Воцарилось молчание. Мацько прекрасно понимал, что против этого ничего не скажешь. Если бы Дануся и по сию пору оставалась не замужем, старый рыцарь, несомненно, стал бы уговаривать племянника бросить поиски; но святость брака просто обязывала продолжать их, и Мацько не стал бы даже задавать подобный вопрос, если бы не то обстоятельство, что он не был ни на венчании, ни на свадьбе Збышка и невольно почитал Данусю девушкой.
— Так, — сказал он через минуту. — Но сколько я за эти два дня ни спрашивал тебя, улучив минуту, ты отвечал мне, что ничего не знаешь.
— Да, я ничего не знаю, разве только то, что гнев Божий постигнул меня.
Глава быстро приподнялся на медвежьей шкуре, сел и, насторожившись, стал с любопытством слушать.
— Покуда сон тебя не одолел, — сказал Мацько, — расскажи, что ты видел, что делал и чего добился в Мальборке?
Збышко откинул волосы, он давно не подрезал их на лбу, и они падали ему на глаза, посидел с минуту в молчании, а затем повёл свой рассказ:
— Дай Бог, чтобы я столько узнал про мою Дануську, сколько знаю про Мальборк. Вы спрашиваете, что я там видел? Я видел безмерное могущество ордена, который поддерживают все короли и все народы, и не знаю, может ли кто в мире померяться силами с ним. Я видел замок, какого нет, пожалуй, и у римского императора. Я видел неисчислимые сокровища, видел доспехи, видел толпы вооруженных монахов, рыцарей и кнехтов, и святыни, как в Риме у святого Отца, и скажу вам, сердце у меня похолодело. Подумал я, где уж с ними бороться? Кто их одолеет? Кто против них устоит? Кого не сокрушат они?

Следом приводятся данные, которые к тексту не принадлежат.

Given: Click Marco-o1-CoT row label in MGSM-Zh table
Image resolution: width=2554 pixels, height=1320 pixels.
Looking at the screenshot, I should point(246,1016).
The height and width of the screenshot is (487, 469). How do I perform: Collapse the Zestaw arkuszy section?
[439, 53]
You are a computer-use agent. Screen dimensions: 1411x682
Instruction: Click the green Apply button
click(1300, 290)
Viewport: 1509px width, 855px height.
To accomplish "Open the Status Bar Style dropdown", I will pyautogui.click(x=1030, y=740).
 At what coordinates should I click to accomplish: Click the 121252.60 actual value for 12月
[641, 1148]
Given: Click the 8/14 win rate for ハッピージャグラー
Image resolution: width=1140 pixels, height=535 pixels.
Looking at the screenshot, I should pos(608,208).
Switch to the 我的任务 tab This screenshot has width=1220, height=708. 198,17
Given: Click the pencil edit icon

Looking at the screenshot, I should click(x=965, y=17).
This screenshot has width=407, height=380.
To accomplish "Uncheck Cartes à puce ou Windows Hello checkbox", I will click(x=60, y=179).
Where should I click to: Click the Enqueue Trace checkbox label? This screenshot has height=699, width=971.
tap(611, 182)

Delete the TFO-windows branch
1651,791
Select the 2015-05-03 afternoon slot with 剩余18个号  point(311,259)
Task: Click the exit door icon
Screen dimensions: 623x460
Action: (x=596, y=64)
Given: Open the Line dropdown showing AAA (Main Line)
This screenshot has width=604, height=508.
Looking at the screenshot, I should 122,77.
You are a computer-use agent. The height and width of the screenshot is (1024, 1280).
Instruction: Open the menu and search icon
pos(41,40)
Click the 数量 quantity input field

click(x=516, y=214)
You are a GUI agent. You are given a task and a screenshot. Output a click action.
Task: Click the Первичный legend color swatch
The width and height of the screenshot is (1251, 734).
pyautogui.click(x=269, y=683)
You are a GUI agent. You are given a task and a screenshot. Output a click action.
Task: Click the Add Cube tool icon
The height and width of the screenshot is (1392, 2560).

— Нас! Черт бы их побрал! — не выдержал Глава.
Мацько только диву дался, услышав речи Збышка, и хоть ему очень хотелось узнать обо всём, что приключилось с племянником, однако старик прервал его:
— А ты забыл про Вильно? Мало мы встречались с ними щитом к щиту, лицом к лицу! А ты забыл, как неохотно сражались они с нами, как жаловались на наше упорство, мало, дескать, загнать поляку коня и переломить ему копье, приходится либо ему голову срубить, либо свою сложить. Были ведь гости и там, которые тоже вызывали нас на бой, и все они с позором покинули поле. Что это ты стал так слабодушен?
— Я не стал слабодушен, я и в Мальборке дрался, а там бились и на острых копьях. Но вы не знаете их могущества.